Without changing a character, output all of the records.
=== Source material ===
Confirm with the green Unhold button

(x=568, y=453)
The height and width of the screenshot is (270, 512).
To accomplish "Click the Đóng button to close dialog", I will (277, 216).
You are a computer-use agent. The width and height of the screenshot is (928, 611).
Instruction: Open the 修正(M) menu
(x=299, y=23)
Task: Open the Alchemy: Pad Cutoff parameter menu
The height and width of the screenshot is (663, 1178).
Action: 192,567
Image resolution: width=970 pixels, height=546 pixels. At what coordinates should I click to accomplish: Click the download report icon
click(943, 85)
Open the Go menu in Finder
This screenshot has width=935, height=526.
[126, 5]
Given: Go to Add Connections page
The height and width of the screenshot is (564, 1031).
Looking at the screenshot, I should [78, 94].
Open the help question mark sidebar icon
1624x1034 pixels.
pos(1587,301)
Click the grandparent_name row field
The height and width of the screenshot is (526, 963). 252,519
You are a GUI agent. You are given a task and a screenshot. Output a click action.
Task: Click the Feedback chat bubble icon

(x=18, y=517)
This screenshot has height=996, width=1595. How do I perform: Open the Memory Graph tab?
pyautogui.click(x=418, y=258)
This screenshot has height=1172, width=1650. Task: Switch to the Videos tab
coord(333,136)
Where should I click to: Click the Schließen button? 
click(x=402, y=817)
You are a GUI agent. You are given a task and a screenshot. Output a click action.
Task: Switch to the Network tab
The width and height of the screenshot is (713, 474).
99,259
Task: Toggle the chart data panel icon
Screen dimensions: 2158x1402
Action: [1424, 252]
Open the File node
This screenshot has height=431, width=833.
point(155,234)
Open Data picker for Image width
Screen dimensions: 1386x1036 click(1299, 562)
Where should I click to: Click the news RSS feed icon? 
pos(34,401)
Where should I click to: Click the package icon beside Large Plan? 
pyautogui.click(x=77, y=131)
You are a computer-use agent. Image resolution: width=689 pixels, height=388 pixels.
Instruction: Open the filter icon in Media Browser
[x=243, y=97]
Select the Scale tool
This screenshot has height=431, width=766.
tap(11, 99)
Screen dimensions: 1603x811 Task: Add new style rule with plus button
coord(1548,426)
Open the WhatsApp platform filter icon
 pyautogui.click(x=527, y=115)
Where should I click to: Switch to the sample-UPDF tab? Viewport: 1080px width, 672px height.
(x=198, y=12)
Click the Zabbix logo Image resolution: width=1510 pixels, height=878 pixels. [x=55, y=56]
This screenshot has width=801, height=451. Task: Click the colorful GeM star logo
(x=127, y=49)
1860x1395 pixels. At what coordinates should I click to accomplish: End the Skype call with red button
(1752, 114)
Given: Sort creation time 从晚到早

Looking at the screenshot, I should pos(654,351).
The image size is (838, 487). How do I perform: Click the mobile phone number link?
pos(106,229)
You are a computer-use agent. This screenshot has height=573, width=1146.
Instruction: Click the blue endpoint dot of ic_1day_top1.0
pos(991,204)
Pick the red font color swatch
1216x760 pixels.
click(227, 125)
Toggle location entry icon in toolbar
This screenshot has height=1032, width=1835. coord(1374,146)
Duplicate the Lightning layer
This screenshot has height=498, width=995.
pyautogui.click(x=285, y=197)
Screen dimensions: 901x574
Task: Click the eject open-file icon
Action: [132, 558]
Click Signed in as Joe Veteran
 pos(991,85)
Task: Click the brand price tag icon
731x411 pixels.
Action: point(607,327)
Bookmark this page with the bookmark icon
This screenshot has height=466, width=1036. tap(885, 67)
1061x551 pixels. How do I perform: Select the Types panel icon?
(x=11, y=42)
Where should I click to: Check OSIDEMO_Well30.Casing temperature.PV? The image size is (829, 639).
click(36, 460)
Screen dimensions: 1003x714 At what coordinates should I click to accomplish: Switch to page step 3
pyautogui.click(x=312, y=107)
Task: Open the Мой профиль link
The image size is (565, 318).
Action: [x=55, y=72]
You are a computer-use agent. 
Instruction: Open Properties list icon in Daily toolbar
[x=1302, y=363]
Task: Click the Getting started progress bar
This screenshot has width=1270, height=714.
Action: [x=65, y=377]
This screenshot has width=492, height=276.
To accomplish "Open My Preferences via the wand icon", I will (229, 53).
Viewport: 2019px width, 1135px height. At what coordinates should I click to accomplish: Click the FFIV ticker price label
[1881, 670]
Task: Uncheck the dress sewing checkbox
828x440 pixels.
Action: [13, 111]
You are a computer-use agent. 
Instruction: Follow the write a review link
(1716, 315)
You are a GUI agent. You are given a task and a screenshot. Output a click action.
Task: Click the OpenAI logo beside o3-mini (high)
===
Output of the exercise
Confirm with the green Unhold button

(x=568, y=453)
The height and width of the screenshot is (270, 512).
To accomplish "Click the Đóng button to close dialog", I will (277, 216).
You are a computer-use agent. The width and height of the screenshot is (928, 611).
Instruction: Open the 修正(M) menu
(x=299, y=23)
Task: Open the Alchemy: Pad Cutoff parameter menu
The height and width of the screenshot is (663, 1178).
Action: 192,567
Image resolution: width=970 pixels, height=546 pixels. At what coordinates should I click to accomplish: Click the download report icon
click(943, 85)
Open the Go menu in Finder
This screenshot has width=935, height=526.
[126, 5]
Given: Go to Add Connections page
The height and width of the screenshot is (564, 1031).
Looking at the screenshot, I should [78, 94].
Open the help question mark sidebar icon
1624x1034 pixels.
pos(1587,301)
Click the grandparent_name row field
The height and width of the screenshot is (526, 963). 252,519
You are a GUI agent. You are given a task and a screenshot. Output a click action.
Task: Click the Feedback chat bubble icon

(x=18, y=517)
This screenshot has height=996, width=1595. How do I perform: Open the Memory Graph tab?
pyautogui.click(x=418, y=258)
This screenshot has height=1172, width=1650. Task: Switch to the Videos tab
coord(333,136)
Where should I click to: Click the Schließen button? 
click(x=402, y=817)
You are a GUI agent. You are given a task and a screenshot. Output a click action.
Task: Switch to the Network tab
The width and height of the screenshot is (713, 474).
99,259
Task: Toggle the chart data panel icon
Screen dimensions: 2158x1402
Action: [1424, 252]
Open the File node
This screenshot has height=431, width=833.
point(155,234)
Open Data picker for Image width
Screen dimensions: 1386x1036 click(1299, 562)
Where should I click to: Click the news RSS feed icon? 
pos(34,401)
Where should I click to: Click the package icon beside Large Plan? 
pyautogui.click(x=77, y=131)
You are a computer-use agent. Image resolution: width=689 pixels, height=388 pixels.
Instruction: Open the filter icon in Media Browser
[x=243, y=97]
Select the Scale tool
This screenshot has height=431, width=766.
tap(11, 99)
Screen dimensions: 1603x811 Task: Add new style rule with plus button
coord(1548,426)
Open the WhatsApp platform filter icon
 pyautogui.click(x=527, y=115)
Where should I click to: Switch to the sample-UPDF tab? Viewport: 1080px width, 672px height.
(x=198, y=12)
Click the Zabbix logo Image resolution: width=1510 pixels, height=878 pixels. [x=55, y=56]
This screenshot has width=801, height=451. Task: Click the colorful GeM star logo
(x=127, y=49)
1860x1395 pixels. At what coordinates should I click to accomplish: End the Skype call with red button
(1752, 114)
Given: Sort creation time 从晚到早

Looking at the screenshot, I should pos(654,351).
The image size is (838, 487). How do I perform: Click the mobile phone number link?
pos(106,229)
You are a computer-use agent. This screenshot has height=573, width=1146.
Instruction: Click the blue endpoint dot of ic_1day_top1.0
pos(991,204)
Pick the red font color swatch
1216x760 pixels.
click(227, 125)
Toggle location entry icon in toolbar
This screenshot has height=1032, width=1835. coord(1374,146)
Duplicate the Lightning layer
This screenshot has height=498, width=995.
pyautogui.click(x=285, y=197)
Screen dimensions: 901x574
Task: Click the eject open-file icon
Action: [132, 558]
Click Signed in as Joe Veteran
 pos(991,85)
Task: Click the brand price tag icon
731x411 pixels.
Action: point(607,327)
Bookmark this page with the bookmark icon
This screenshot has height=466, width=1036. tap(885, 67)
1061x551 pixels. How do I perform: Select the Types panel icon?
(x=11, y=42)
Where should I click to: Check OSIDEMO_Well30.Casing temperature.PV? The image size is (829, 639).
click(36, 460)
Screen dimensions: 1003x714 At what coordinates should I click to accomplish: Switch to page step 3
pyautogui.click(x=312, y=107)
Task: Open the Мой профиль link
The image size is (565, 318).
Action: [x=55, y=72]
You are a computer-use agent. 
Instruction: Open Properties list icon in Daily toolbar
[x=1302, y=363]
Task: Click the Getting started progress bar
This screenshot has width=1270, height=714.
Action: [x=65, y=377]
This screenshot has width=492, height=276.
To accomplish "Open My Preferences via the wand icon", I will (229, 53).
Viewport: 2019px width, 1135px height. At what coordinates should I click to accomplish: Click the FFIV ticker price label
[1881, 670]
Task: Uncheck the dress sewing checkbox
828x440 pixels.
Action: [13, 111]
You are a computer-use agent. 
Instruction: Follow the write a review link
(1716, 315)
You are a GUI agent. You are given a task and a screenshot. Output a click action.
Task: Click the OpenAI logo beside o3-mini (high)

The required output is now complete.